Savannah Accelerated Development Authority

Agency overview
- Type: Government
- Parent department: Ministry of Food and Agriculture
- Website: Official website

= Savannah Accelerated Development Authority =

Savannah Accelerated Development Authority (SADA) is a Government of Ghana agency responsible for coordinating a comprehensive development agenda for the savanna ecological zones comprising the three northernmost regions and stretches of Brong Ahafo and Volta Regions that are contiguous to the Northern region of Ghana.
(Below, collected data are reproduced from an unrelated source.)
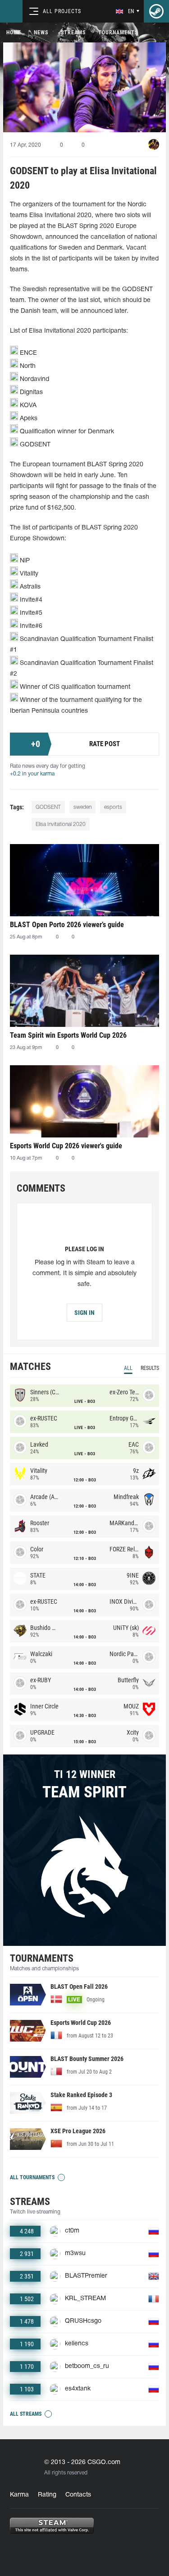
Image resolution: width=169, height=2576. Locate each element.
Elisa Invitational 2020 (61, 824)
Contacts (78, 2495)
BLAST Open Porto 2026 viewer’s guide (67, 924)
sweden (82, 807)
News (41, 32)
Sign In (84, 1312)
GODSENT (48, 807)
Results (150, 1368)
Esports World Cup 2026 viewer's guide (66, 1146)
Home (13, 32)
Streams (73, 32)
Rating (47, 2495)
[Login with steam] (156, 11)
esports (113, 807)
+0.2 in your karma (32, 773)
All (128, 1368)
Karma (19, 2495)
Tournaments (118, 32)
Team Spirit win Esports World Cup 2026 (68, 1035)
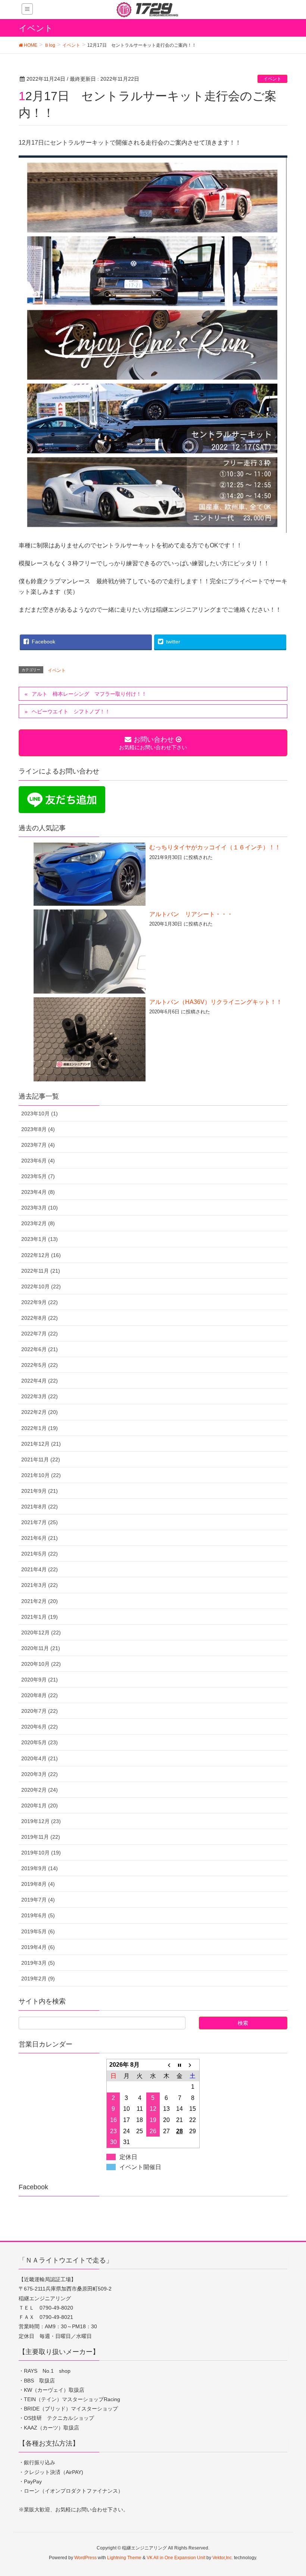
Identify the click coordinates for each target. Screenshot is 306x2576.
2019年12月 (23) (41, 1821)
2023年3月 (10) (39, 1208)
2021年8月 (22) (39, 1507)
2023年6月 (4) (38, 1161)
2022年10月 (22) (41, 1286)
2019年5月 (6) (38, 1931)
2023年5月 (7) (38, 1176)
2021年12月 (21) (41, 1444)
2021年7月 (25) (39, 1522)
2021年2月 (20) (39, 1601)
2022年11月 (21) (40, 1271)
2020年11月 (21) (40, 1648)
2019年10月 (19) (41, 1853)
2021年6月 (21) (39, 1538)
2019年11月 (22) (40, 1837)
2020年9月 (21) (39, 1680)
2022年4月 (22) (39, 1381)
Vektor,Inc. (222, 2557)
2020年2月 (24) (39, 1790)
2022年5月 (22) (39, 1365)
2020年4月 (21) (39, 1758)
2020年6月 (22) (39, 1727)
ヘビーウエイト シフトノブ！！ (71, 711)
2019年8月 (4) (38, 1884)
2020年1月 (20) (39, 1806)
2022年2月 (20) (39, 1412)
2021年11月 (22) (40, 1459)
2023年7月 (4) (38, 1145)
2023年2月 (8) (38, 1223)
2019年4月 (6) (38, 1947)
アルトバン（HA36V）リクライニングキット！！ (215, 1002)
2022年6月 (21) (39, 1349)
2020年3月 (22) (39, 1774)
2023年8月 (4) (38, 1129)
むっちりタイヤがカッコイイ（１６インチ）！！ (215, 847)
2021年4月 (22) (39, 1569)
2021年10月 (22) (41, 1475)
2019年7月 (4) (38, 1900)
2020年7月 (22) (39, 1711)
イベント (272, 78)
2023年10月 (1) (39, 1113)
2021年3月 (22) (39, 1585)
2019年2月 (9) (38, 1979)
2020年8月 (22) (39, 1695)
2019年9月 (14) (39, 1868)
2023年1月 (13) (39, 1239)
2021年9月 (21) (39, 1491)
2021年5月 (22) (39, 1554)
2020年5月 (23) (39, 1742)
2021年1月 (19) (39, 1617)
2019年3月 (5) (38, 1963)
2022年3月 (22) (39, 1396)
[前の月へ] (166, 2064)
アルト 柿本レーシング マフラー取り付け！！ (89, 694)
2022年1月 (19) (39, 1428)
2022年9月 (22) (39, 1302)
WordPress (85, 2557)
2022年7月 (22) (39, 1334)
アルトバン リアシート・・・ (191, 914)
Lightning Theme (124, 2557)
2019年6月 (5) (38, 1915)
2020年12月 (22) (41, 1633)
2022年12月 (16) (41, 1255)
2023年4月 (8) (38, 1192)
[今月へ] (179, 2064)
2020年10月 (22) (41, 1664)
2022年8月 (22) (39, 1318)
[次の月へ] (193, 2064)
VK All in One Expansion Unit (176, 2557)
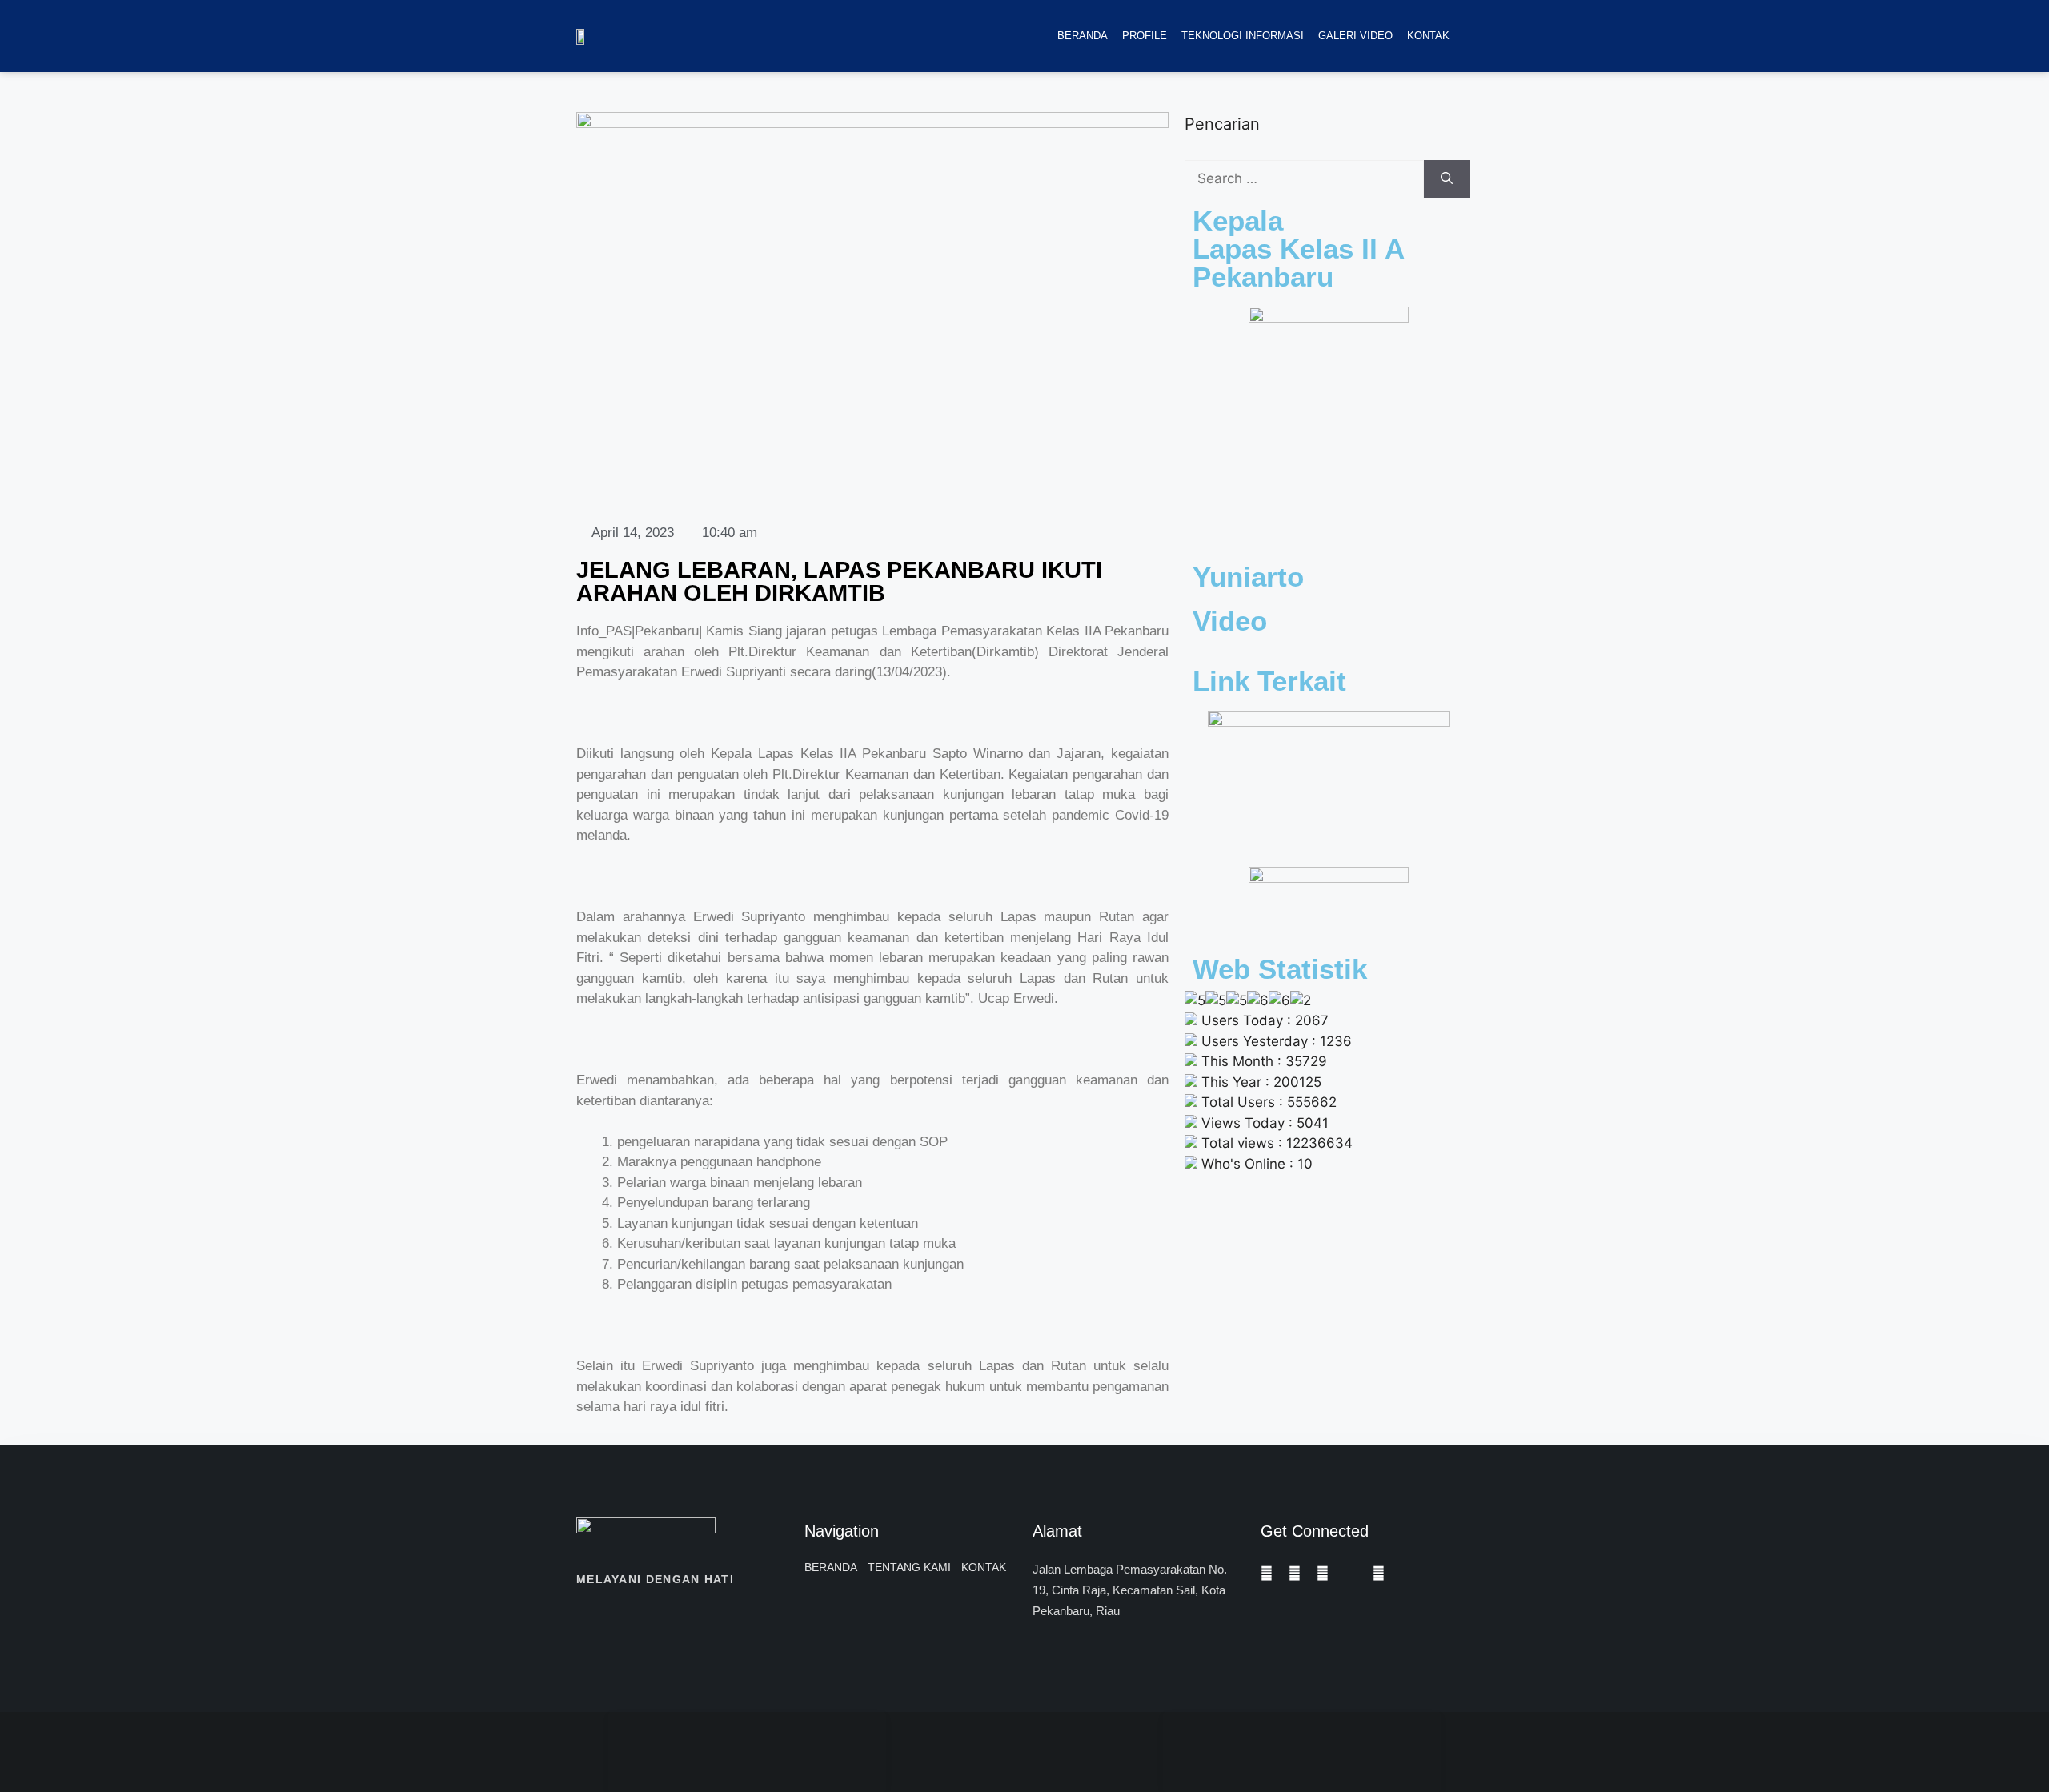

Its mandate is to assist in the development of agriculture and industry in the region to help lessen the disparity between its development and that found elsewhere in the country.

==Description==
Savannah Accelerated Development Authority was established by an Act of Parliament; SADA Act 805 on 17 September 2010 with its first chief executive officer appointed in October 2011. It has a 5-year Business Plan which begun in 2012 and will end in 2016. Its office and staffing of directors and coordinators began work in March 2013.

SADA will institute projects, programs and policies aimed at stimulating growth and addressing the human and social development needs of the target area. In the 2008 budget, the Government of Ghana mandated the preparation of a long-term strategy to reverse decades of neglect of the northern part of Ghana and to set the pace for sustainable development.